4 min read

69: Infinite Jest

The Infinite Jest procrastion watch is officially over, because I finished reading the book last weekend.

I don't know if I can say that I liked it, although I did find the book compelling. The final chapter's abrupt ending felt almost like a betrayal, especially after the book forced me to jump ahead to the end, over and over again, in order to read the book properly. I knew already that David Foster Wallace is famous for his footnotes and endnotes: when I was in college, I read Shipping Out aka A Supposedly Fun Thing I'll Never Do Again, an essay for Harper's that, at the time I first read it, made me want to sprinkle footnotes all over everything like too much salt. (I'm content now to settle with too many em-dashes and parentheses.) Infinite Jest's endnotes simultaneously force the reader into the headspace of whichever character has the book's attention, and force the reader to remember that they're reading a heartbreaking work of staggering genius. Sometimes the endnotes manage to serve both those purposes at once. The annoying thing is that DFW was an incredible writer, and knew it.

I found the endnote technique most effective whenever it bunched together half a dozen endnotes in a single paragraph, usually stringing together translations for street names for drugs into their proper pharmaceutical brands. The act of flipping to the endnotes becomes a distracted staccatto back-and-forth, trapping the reader in a kind of halfway state, unable to invest fully in the narrative, and annoyed by the constant reminders of the substances on which DFW's characters depend in order to maintain some sort of grip on the world.

Inevitably, the grip slips. Most of these characters live in a halfway house, stringing together minutes and hours and days until they can cash the time in for sobriety chips. Or else they lose all control, succumbing to the drugs, or whatever else they're addicted to, until the addiction either destroys them or spits them out. These characters are stuck living life minute by unendurable minute, trying to hold on to the promise of any future that might be better than their bleak present. What better reason to keep checking those endnotes, other than the hope that maybe this next one will solve all your problems? More often than not, the solution's just another drug, disappointing because it's such a brief respite, and yet a relief because at least this time the endnote isn't pages long in tiny font.

For all DFW's unflinching empathy toward the addicts who populate the pages of the book, he's still unable to extend full, intersectional empathy to the characters who aren't just addicts. I believed the writing whenever Joelle Van Dyne, one of the book's rare female characters, appeared to be in need of a fix; she's a cocaine addict, and the book includes a scene in which she intentionally overdoses that felt far more believable than the moments that revolve around her appearance (which becomes the crux of a crucial plot device/MacGuffin: she's objectified, and then the book makes that objectification both literal and potentially universe-altering).

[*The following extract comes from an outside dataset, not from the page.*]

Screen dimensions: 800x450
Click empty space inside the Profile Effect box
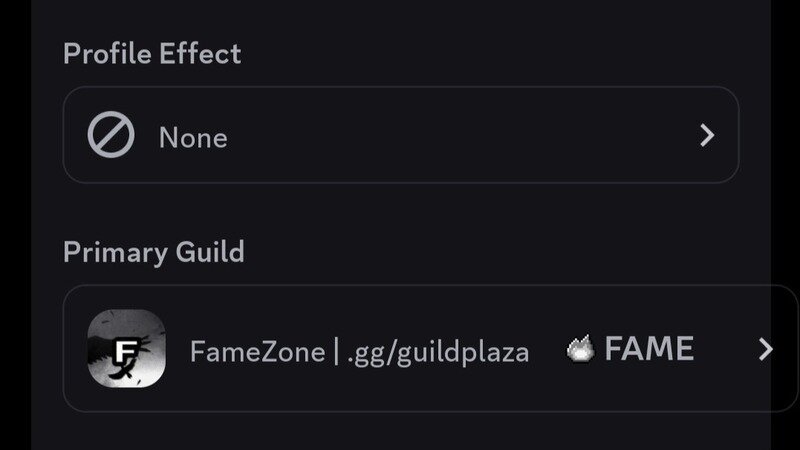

Another character, a trans woman, is referred to by the gender assigned to her at birth, even and especially when the book recounts events through her eyes.

The fullness of DFW's empathy is reserved primarily for Hal Incandenza and Don Gately. Hal and Don are both tragic figures whose destinies are prewritten for them, simply by nature of the way the book's chronology is laid out for them; the tragedy for both characters–and the reader–is that we don't realize that we've read their fates until many pages after the fact. For Hal and Don, the approach works, because they're both more than and reduced to their respective addictions. For most other characters, the foregone conclusions bend toward farce. Often they're Othered, both by the book and by the characters around them, and in their Othering they become the punchlines to a series of jokes.

The Othering speaks to the thread of alienation and extreme loneliness woven throughout the book. At its best, I felt as though I'd been given a window into someone else's psyche, and I felt both repelled and compelled by the view. I'm glad I read the book. I'm annoyed by it. And most of all, I'm annoyed that I feel the desire to return to it again. I've read it once, and I could tell you what it's about, but I feel like I need to live in the cyclical tedium with the characters again in order to fully understand it the way that they do.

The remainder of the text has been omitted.